Bei Mangel an dem lebenswichtigem UVB (künstliche Beleuchtung) wird der Panzer weich und sinkt im schlimmsten Fall ein, so dass die Schildkröte eine Pfannkuchenform bekommt. Das Einsinken beginnt im Bereich des vierten Wirbelschildes. Auch die Färbung gibt Hinweise auf die UV-Versorgung des Tieres.
Zu viel Wärme von unten, zB. durch die vom Zoohandel oft empfohlenen Heizmatten führen (angeblich?) zu einem verstärkten Wachstum des Bauchpanzers.
Dies alles sieht nicht nur unschön aus, sondern hat auch Fogen für die Gesundheit. Fettleber, Nierenschäden und Gicht sind ernährungs- und haltungsbedingte Krankheiten, die man der Schildkröte lange nicht anmerkt.

Die oben abgebildete 19-jährige Testudo hermanni boettgeri hat den größten Teil ihres Lebens in einem viel zu kleinen Terrarium bei Salat, Tomaten und Hundefutter verbracht. Das Resultat ist ein deformierter Panzer mit verdicktem Bauchpanzer, der das selbstständige Fressen erschwert, außerdem geschwollende Augen und ein Papageienschnabel. (Foto mit freundlicher Genehmigung von Robert aus dem Testudoforum)

Ein weiteres Beispiel einer Schildkröte aus Wohnungshaltung. Es fehlte das natürliche Sonnenlicht. Der Panzer ist flach und eingesunken (Foto Daniel Baumgart)
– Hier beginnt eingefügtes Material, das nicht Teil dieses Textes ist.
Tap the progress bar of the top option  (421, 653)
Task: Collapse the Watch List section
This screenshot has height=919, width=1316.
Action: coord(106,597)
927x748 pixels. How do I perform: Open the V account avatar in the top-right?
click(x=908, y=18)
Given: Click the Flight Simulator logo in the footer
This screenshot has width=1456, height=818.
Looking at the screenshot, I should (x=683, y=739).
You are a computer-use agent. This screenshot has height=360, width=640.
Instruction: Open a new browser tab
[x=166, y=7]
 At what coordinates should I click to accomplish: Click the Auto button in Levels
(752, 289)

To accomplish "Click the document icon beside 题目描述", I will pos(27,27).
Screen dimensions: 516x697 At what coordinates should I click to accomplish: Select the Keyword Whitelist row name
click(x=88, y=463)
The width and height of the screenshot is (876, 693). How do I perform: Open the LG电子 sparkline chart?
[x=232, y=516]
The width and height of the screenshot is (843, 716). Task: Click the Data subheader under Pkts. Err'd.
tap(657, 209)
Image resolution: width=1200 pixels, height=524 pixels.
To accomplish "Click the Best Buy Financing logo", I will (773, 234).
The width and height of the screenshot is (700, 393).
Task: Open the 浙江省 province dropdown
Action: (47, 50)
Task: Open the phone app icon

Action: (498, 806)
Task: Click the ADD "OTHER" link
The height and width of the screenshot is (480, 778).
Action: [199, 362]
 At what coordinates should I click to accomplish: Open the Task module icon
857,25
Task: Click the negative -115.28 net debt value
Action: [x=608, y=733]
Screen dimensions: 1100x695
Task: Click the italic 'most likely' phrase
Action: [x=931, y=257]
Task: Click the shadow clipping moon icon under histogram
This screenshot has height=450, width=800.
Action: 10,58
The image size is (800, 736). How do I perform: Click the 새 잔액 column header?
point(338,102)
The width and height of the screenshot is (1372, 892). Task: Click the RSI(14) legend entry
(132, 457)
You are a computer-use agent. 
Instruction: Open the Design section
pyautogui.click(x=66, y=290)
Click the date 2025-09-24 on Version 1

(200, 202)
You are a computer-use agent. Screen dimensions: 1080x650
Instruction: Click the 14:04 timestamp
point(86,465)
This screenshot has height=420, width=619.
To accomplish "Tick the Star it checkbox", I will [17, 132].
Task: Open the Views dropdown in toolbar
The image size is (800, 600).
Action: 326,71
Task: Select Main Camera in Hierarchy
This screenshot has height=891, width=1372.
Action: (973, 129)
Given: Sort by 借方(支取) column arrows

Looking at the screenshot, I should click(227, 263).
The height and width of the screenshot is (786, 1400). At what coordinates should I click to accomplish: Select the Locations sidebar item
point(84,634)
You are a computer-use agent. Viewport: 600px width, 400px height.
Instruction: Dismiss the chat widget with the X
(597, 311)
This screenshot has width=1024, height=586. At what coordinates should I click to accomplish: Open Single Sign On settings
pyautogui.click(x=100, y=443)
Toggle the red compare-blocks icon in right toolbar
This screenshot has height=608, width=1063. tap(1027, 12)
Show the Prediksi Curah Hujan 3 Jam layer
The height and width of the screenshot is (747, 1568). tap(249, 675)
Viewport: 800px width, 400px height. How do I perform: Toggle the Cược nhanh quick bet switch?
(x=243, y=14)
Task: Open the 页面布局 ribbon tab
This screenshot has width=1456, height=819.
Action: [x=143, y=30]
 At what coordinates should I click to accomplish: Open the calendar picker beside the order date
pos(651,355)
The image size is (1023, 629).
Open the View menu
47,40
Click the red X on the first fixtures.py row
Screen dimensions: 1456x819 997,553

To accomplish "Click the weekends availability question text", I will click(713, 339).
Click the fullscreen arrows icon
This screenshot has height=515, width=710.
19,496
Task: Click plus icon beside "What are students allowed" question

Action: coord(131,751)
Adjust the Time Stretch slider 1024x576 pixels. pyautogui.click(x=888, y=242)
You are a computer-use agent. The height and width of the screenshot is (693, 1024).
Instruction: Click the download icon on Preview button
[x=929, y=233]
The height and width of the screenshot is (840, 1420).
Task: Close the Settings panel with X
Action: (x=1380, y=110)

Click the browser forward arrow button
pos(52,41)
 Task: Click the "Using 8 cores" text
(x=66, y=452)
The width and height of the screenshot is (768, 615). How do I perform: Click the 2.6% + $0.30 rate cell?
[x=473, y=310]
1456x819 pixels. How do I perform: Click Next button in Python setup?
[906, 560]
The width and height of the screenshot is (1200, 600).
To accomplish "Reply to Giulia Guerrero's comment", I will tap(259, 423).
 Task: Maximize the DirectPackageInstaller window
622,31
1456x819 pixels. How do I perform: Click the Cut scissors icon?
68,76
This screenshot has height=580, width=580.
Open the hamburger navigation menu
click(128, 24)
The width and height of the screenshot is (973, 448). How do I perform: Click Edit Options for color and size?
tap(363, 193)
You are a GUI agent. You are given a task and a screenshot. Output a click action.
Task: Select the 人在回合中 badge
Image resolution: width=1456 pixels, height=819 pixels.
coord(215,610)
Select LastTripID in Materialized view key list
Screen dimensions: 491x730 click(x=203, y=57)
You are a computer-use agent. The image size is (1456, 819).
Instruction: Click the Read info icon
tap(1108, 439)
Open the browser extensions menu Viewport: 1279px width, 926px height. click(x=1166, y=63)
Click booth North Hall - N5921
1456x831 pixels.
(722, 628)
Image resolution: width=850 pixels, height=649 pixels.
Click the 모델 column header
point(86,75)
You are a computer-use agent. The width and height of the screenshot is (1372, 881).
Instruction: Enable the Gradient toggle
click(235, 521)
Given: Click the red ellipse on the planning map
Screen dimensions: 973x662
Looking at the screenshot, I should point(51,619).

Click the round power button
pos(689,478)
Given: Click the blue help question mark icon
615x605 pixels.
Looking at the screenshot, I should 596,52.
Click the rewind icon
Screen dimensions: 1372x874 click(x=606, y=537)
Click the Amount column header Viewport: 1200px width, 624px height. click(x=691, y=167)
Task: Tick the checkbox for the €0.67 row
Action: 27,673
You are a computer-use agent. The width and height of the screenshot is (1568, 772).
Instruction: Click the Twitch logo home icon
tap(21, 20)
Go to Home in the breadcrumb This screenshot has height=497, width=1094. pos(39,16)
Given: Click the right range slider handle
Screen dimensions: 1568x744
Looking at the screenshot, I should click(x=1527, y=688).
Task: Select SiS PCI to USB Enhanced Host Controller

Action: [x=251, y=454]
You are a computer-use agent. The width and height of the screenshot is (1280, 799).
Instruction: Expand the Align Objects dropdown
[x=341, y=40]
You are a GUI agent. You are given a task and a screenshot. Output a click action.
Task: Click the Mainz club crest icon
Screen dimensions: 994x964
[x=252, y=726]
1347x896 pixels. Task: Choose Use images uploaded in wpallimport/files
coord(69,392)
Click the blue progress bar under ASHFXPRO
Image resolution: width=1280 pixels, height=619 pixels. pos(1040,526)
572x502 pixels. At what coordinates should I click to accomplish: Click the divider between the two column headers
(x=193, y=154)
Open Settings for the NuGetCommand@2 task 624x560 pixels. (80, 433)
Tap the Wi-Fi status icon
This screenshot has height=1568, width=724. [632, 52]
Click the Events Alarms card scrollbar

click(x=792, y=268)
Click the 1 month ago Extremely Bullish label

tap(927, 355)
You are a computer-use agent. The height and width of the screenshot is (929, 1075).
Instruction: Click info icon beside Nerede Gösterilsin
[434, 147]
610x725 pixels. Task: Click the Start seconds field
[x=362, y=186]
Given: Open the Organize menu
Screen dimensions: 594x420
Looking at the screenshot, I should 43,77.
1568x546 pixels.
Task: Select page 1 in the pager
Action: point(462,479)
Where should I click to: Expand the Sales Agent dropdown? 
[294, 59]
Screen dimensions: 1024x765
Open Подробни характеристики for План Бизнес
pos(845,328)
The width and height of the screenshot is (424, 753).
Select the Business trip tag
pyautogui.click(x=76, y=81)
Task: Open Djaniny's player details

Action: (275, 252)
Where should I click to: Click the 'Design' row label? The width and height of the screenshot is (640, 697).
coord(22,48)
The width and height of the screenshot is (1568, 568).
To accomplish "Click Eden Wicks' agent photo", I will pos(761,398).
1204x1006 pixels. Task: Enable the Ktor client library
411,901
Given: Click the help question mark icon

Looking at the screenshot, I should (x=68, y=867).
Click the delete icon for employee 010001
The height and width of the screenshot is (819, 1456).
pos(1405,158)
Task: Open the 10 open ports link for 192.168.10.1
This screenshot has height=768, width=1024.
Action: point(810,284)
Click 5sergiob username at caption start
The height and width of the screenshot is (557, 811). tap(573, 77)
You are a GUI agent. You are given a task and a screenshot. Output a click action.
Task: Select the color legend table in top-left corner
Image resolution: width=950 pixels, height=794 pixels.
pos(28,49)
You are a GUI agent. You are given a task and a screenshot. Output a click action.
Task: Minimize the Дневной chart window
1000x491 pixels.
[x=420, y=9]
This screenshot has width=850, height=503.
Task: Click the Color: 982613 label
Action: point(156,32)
Die Griechische Landschildkröte auf dem unteren Bild wurde Ende der 60-er Jahre als etwa handtellergroßes Schildkrötenkind ihrem natürlichen Lebensraum entnommen und in einem norddeutschen Zooladen angeboten. Die folgenden 20 Jahre verbrachte Amanda hauptsächlich in der Wohnung bei gut gemeinter Salat- und Obstfütterung, aber ohne das lebensnotwendige Sonnenlicht. Flach, höckerig gewachsen und für ihr Alter zu klein übernahm ich sie Ende der 80-er Jahre. Sie entschloss sich, noch einmal mit dem Wachsen anzufangen und wiegt inzwischen 2kg. Der Panzer weist seitdem einen ebenmäßigen Zuwachs auf. Die Höcker werden immer bleiben. 15 Jahre dauerte es bis sich ihr Organismus soweit regenerierte, dass sie das erste Mal in ihrem Leben Eier legte. Inzwischen legt sie regelmäßig. Alle Phasen ihres Lebens lassen sich an ihrem Panzerwuchs ablesen.